ROMA – Se vedi sui banchi della tua pescheria di fiducia un calamaro o una seppia bianchissimi, e all’apparenza davvero freschi, fai comunque attenzione. C’è un “vizio”, in Italia, che è quello di sbiancare calamari, seppie e polpi utilizzando l’acqua ossigenata, gli stessi che poi finiscono direttamente nel piatto sulle nostre tavole e che mangiamo. Sbiancare i molluschi con acqua ossigenata è una pratica diffusa e legale, che li rende più gradevoli agli occhi degli acquirenti e che non sembra comportare pericoli per la salute, però non è passata inosservata all’Unione Europea, che ha chiesto all’Italia spiegazioni.

Marzo Zatterin su La Stampa spiega che il ministero della Salute ha autorizzato l’utilizzo dell’acqua ossigenata per lo sbiancamento di molluschi quali calamari, seppie e polpi. La circolare è la numero 0003649 in cui lo stesso ministero spiega che le soluzioni contenenti acqua ossigenata possono essere usate sul pesce congelato o decongelato che poi mangiamo:

“In altre parole la H2O2 viene usata per rendere più gradevoli all’occhio gli esemplari di polpi, totani e seppie sui banchi del mercato che, così sciacquati, possono anche sembrare più freschi di quello che sono realmente. Sebbene la prassi non risulti comportare pericoli sanitari, si creano spazi per le truffe, soprattutto perché un consumatore non ha la possibilità di distinguere un mollusco trattato da uno al naturale”.

L’acqua ossigenata però non figura tra gli additivi alimentari autorizzati dall’Unione europea, che ora ha chiesto spiegazioni all’Italia sul loro utilizzo su merci come il pesce, che circolano liberamente anche negli altri Paesi europei:

“L’esecutivo comunitario rileva che «agli Stati membri incombe la responsabilità di far efficacemente rispettare la legislazione unionale relativa alla filiera alimentare, che comprende anche norme applicabili all’uso degli additivi alimentari». Per questo Bruxelles «inviterà le autorità italiane a fornire informazioni quanto all’autorizzazione dell’uso di soluzioni acquose contenenti perossido di idrogeno nel trattamento di cefalopodi eviscerati»”.

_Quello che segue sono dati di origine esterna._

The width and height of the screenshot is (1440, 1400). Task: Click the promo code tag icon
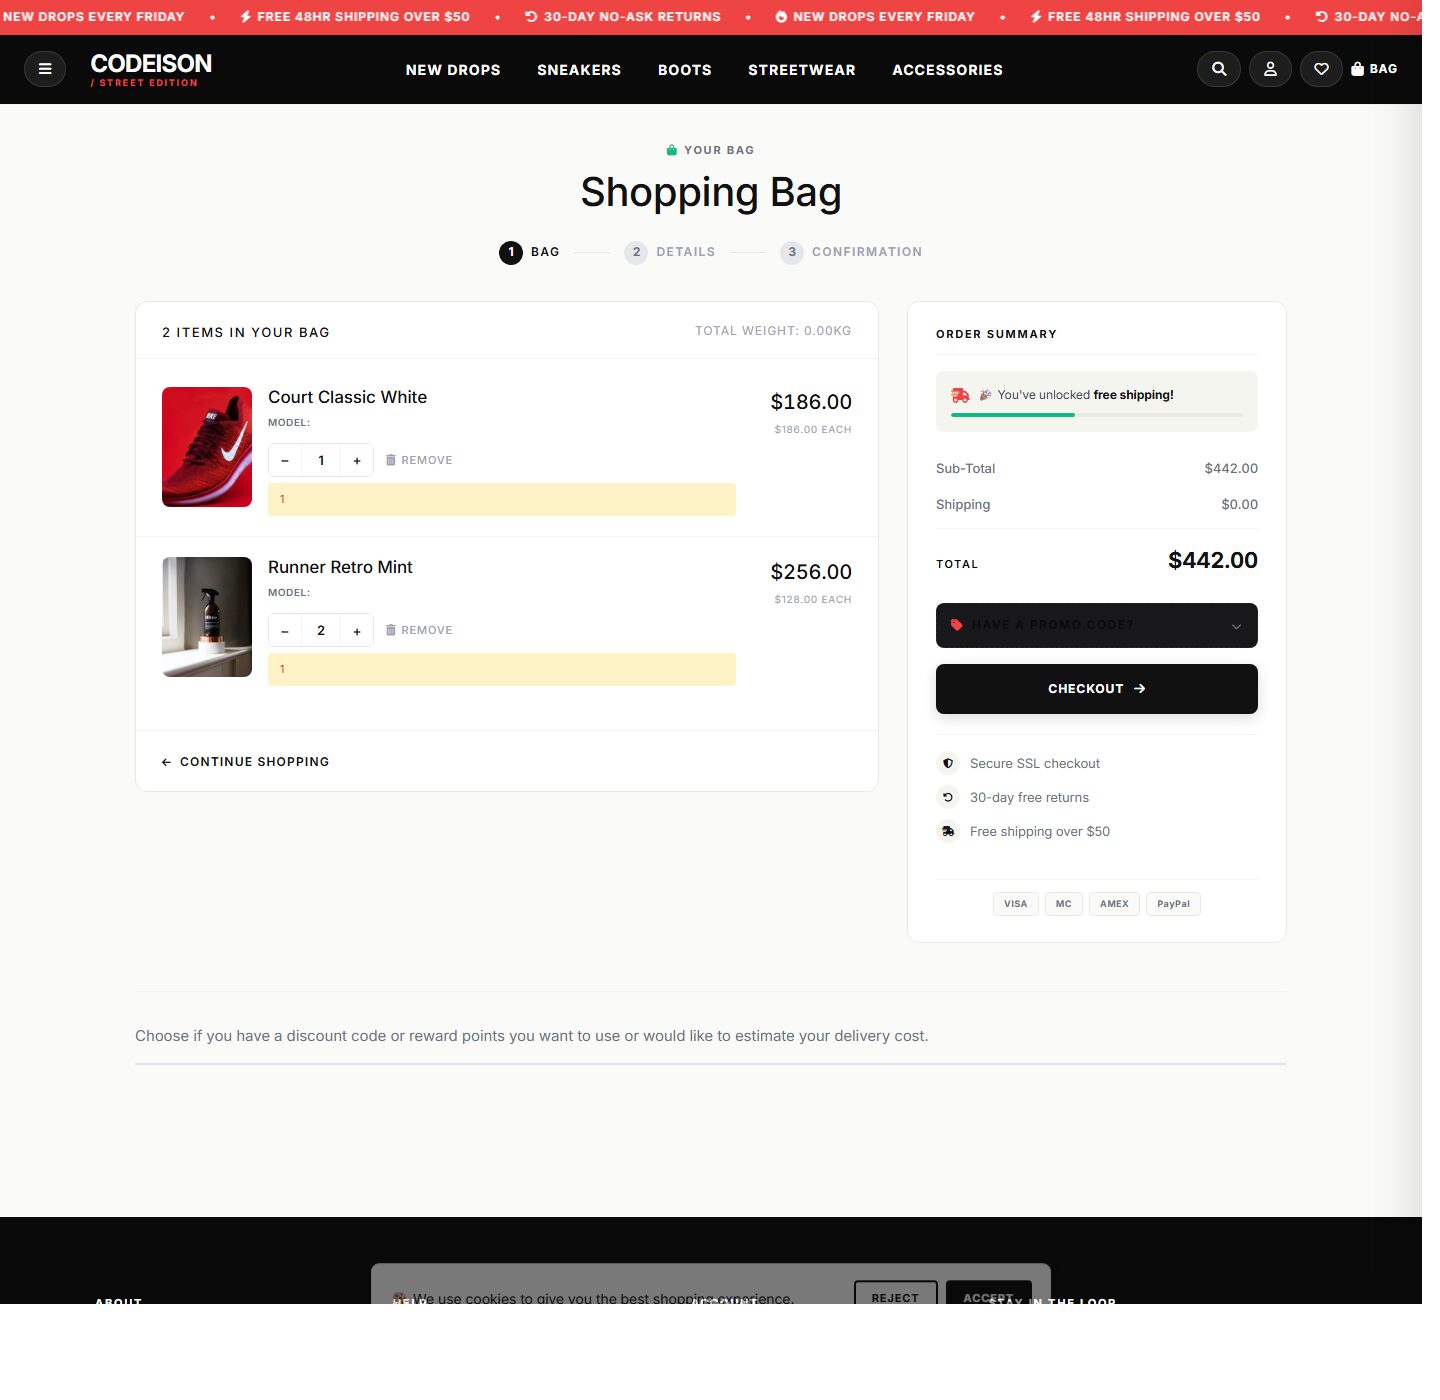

Questo anche per combattere il “pesce frode” che arriva sulle tavole di tutta l’Europa, come ha spiegato lo studio commissionato dalla ong Oceana:

“Nei ristoranti di Bruxelles, quasi un piatto di mare su tre non è quello promesso dal menu. Il più taroccato è il tonno, soprattutto in versione sashimi e sushi, ma l’inganno non risparmia merluzzi e branzini. Soprattutto, non si ferma ai locali pubblici e colpisce anche le famiglie che fanno la spesa in mercati, rionali o super. «Bisogna tracciare i prodotti», ha chiesto di recente l’europarlamento, che invita i governi a istituire sistemi di controllo che seguano il prodotto dalla paranza alla nostra bocca e denuncino gli errori. Che, spesso, sono volontari. L’ultima analisi a campione (ridotto) compiuta dall’Unione europea nel 2015 sostiene che il pesce frode è servito nel sei per cento dei casi, con punte del 27% a Malta.

Per la Signora Briano (Renata Briano, europarlamentare Pd, ndr) la mossa della Commissione va accolta con piacere, anche se non basta. “Dato che nell’UE esiste la libera circolazione delle merci, per ragioni di equità e di trasparenza – ha spiegato la parlamentare genovese -, ho già depositato una nuova interrogazione dove chiedo che le regole vengano fatte rispettare non solo in Italia, ma anche in Spagna e negli altri Stati membri, in modo da evitare l’arrivo nei banchi e nei frigoriferi italiani di molluschi trattati con acqua ossigenata all’estero”. La battaglia continua”.